— INSTRUCTION 1 —
Copy out every row in Block 1 verbatim, omitting the pictures.

— GIVEN PASSAGE —
=====

We have not got it right yet. There is still some stuff that I think we have to do in recognising what funding is needed by people who take the step out of their own business and start something else. The issue of most of our funding being proportionate is one that I think we have to address, but I would also say that another element is the mindset of Northern Ireland business. A little bit has to change in that, around the idea of having to own 100% of the cake, which has been a historical issue for them. We are trying, through the Halo network and other approaches such as mentoring, to educate businesspeople about the benefits of having a bigger cake with your slice being slightly smaller, and the fact that it still adds up to a better position for them. We recognise that there are still some challenges in that and we are trying to address those with colleagues in DCAL and elsewhere.
Mr McMullan: These days, there does not seem to be a lot done to promote smaller, traditional, craft-based businesses. In a way, they could be overlooked because of the digital side of things. What sort of help is there for those, especially in rural areas? Is that done through councils and Invest NI, or is there a better collaboration there? There does not seem to be a big collaboration between Invest NI and councils, for example, or maybe there is but I do not know about it. Do you see where I am coming from?

=====

— LISTED RECORDS —
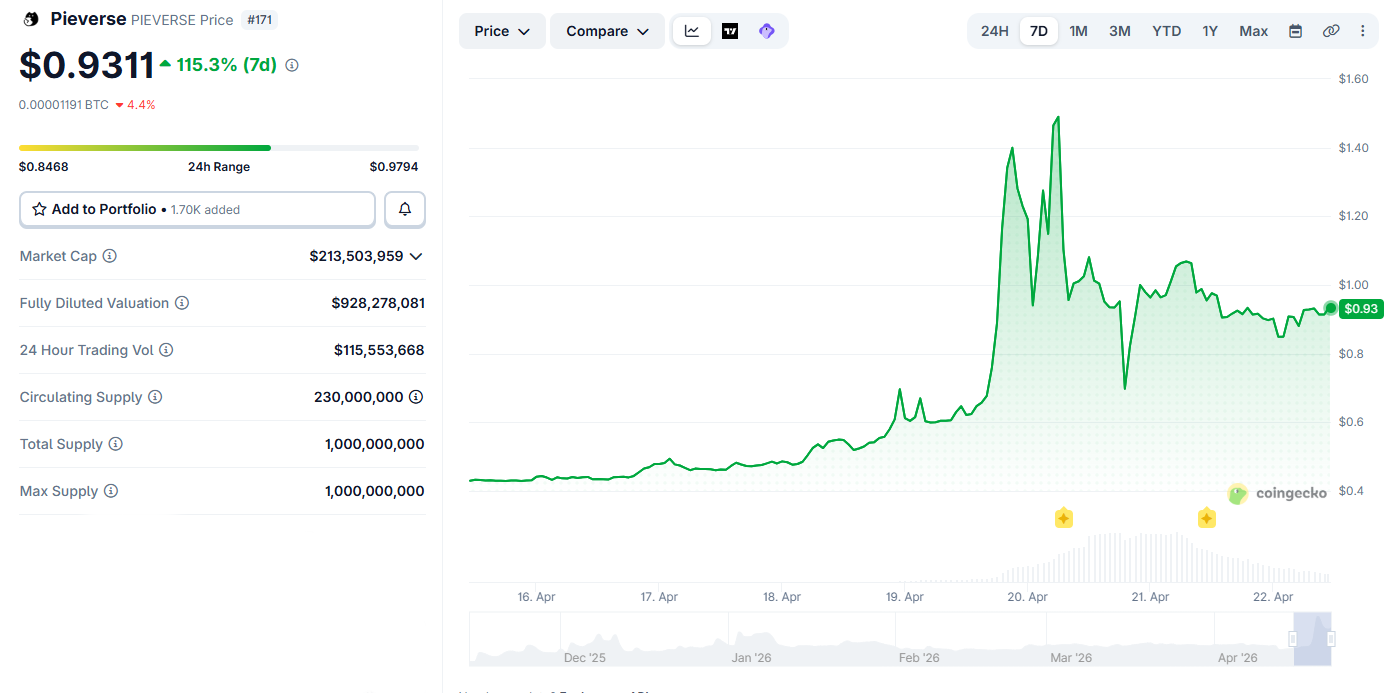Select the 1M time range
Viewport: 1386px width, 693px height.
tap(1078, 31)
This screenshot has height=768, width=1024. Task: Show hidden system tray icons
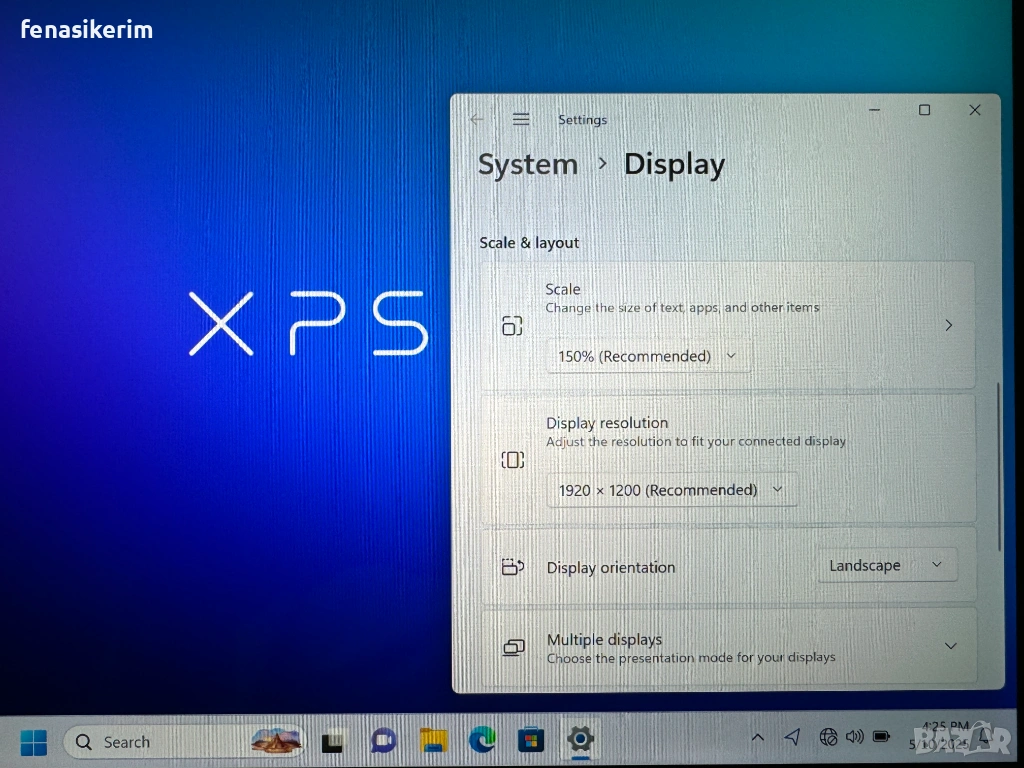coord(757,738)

=====

— INSTRUCTION 2 —
Answer these questions using the transcript:
(a) Through which network is the effort to educate businesspeople being made?
(b) According to the first speaker, what idea has been a historical issue for Northern Ireland business?
(c) What kind of businesses does Mr McMullan say could be overlooked because of the digital side of things?

— EXERCISE RESULT 1 —
Select the 1M time range
Viewport: 1386px width, 693px height.
tap(1078, 31)
This screenshot has height=768, width=1024. Task: Show hidden system tray icons
coord(757,738)

— EXERCISE RESULT 2 —
(a) The Halo network.
(b) The idea of having to own 100% of the cake.
(c) Smaller, traditional, craft-based businesses.